With the Argentine central bank holding interest rates at a punishing 60 percent in an effort to curb high inflation and halt a slide in the peso, construction executives said there was no credit available to finance public works promised by Argentine President Mauricio Macri’s government.
“Banks are withdrawing financing from public works companies. It’s concern over the fiscal adjustment that will hit public works,” Chamber of Construction president Gustavo Weiss said.
The government this week announced a raft of austerity measures as it seeks to slash the deficit and restore confidence in the peso, which has lost 52 percent of its value so far this year.
The government is to slash spending and raise taxes in a bid to balance its primary budget next year — before debt servicing is taking into account — compared with a previous target of a deficit of 1.3 percent of GDP.
The new measures come as Macri seeks to convince the IMF to accelerate disbursement of loans according to a US$50 billion financing deal reached in June, amid some investors’ concerns that Argentina might not be able to service its dollar debts next year.
Weiss said that high interest rates and the weakness of the peso were making it difficult for local companies to get financing for projects or to buy imported materials.
“It’s possible that there will be 40,000 layoffs or even more because of cuts to public work,” Weiss said, adding that the estimate was based on consultations with member companies.
That would account for about 10 percent of the roughly 400,000 workers formally employed in construction, according to the chamber’s IERIC statistics agency, not including informal labor.
A sharp slowdown in Argentina’s construction sector, already reeling from a major corruption scandal, would deal a heavy blow to an economy due to enter recession this quarter.

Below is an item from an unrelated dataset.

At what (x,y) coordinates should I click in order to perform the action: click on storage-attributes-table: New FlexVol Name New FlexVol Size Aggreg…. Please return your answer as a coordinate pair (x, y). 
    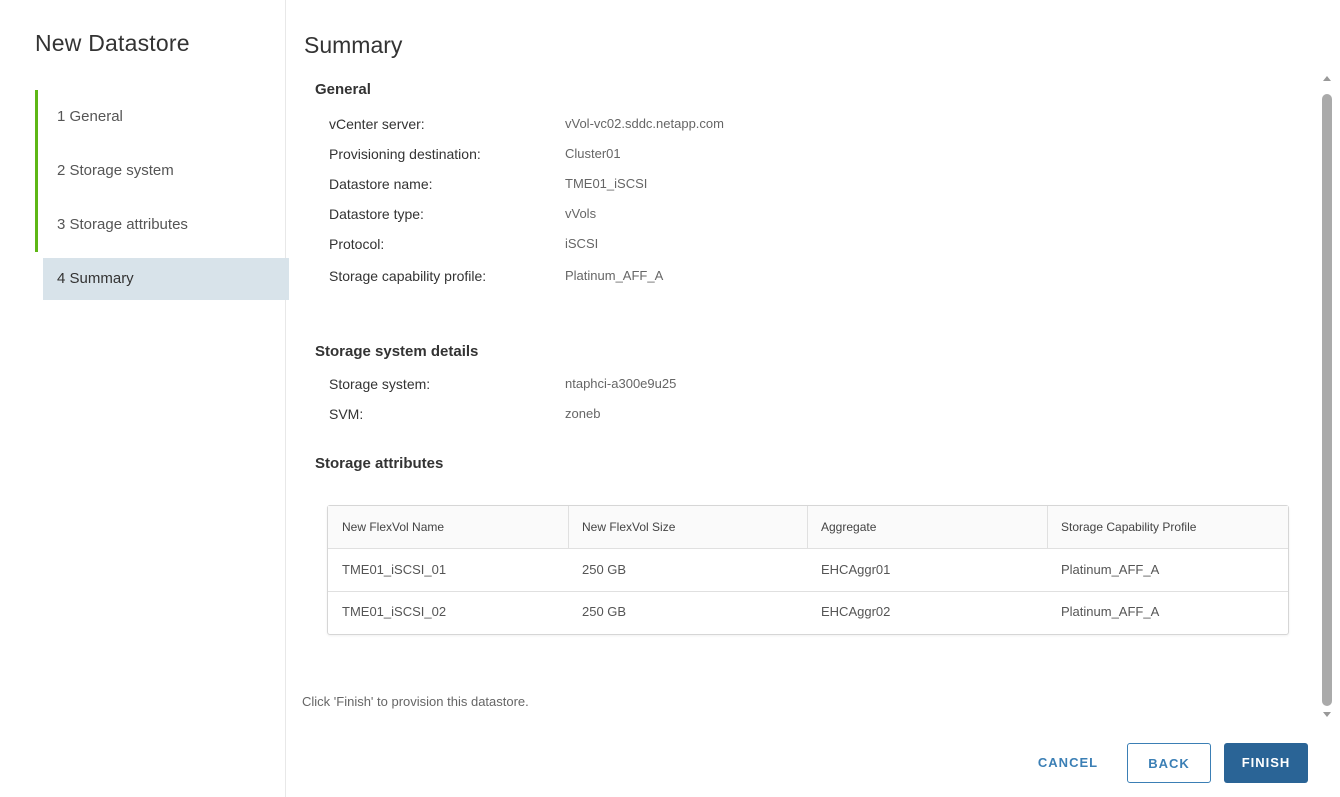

It could also increase political pressure on Macri, who is expected to run for re-election next year.
A spokesman for the Argentine Ministry of Labor downplayed what he said was a seasonal decline in the employment in the sector.
“There has been a slowdown in growth, and a slight monthly decline in jobs due to the winter season and some instability in the industry,” the spokesman said.
According to a central bank poll of economists published on Tuesday, Latin America’s third-largest economy is expected to contract 1.9 percent this year.
An official at Argentina’s Construction Workers Union, who asked not to be identified, said the austerity program could reduce public works by 50 percent next year, based on feedback from companies in talks with the government.
The official said the union, the sector’s largest, also estimated after consultations with businesses that there could be as many as 60,000 worker layoffs over the next six months as expectations for next year decline.
“If this crisis doesn’t ease, it could be many more,” he said.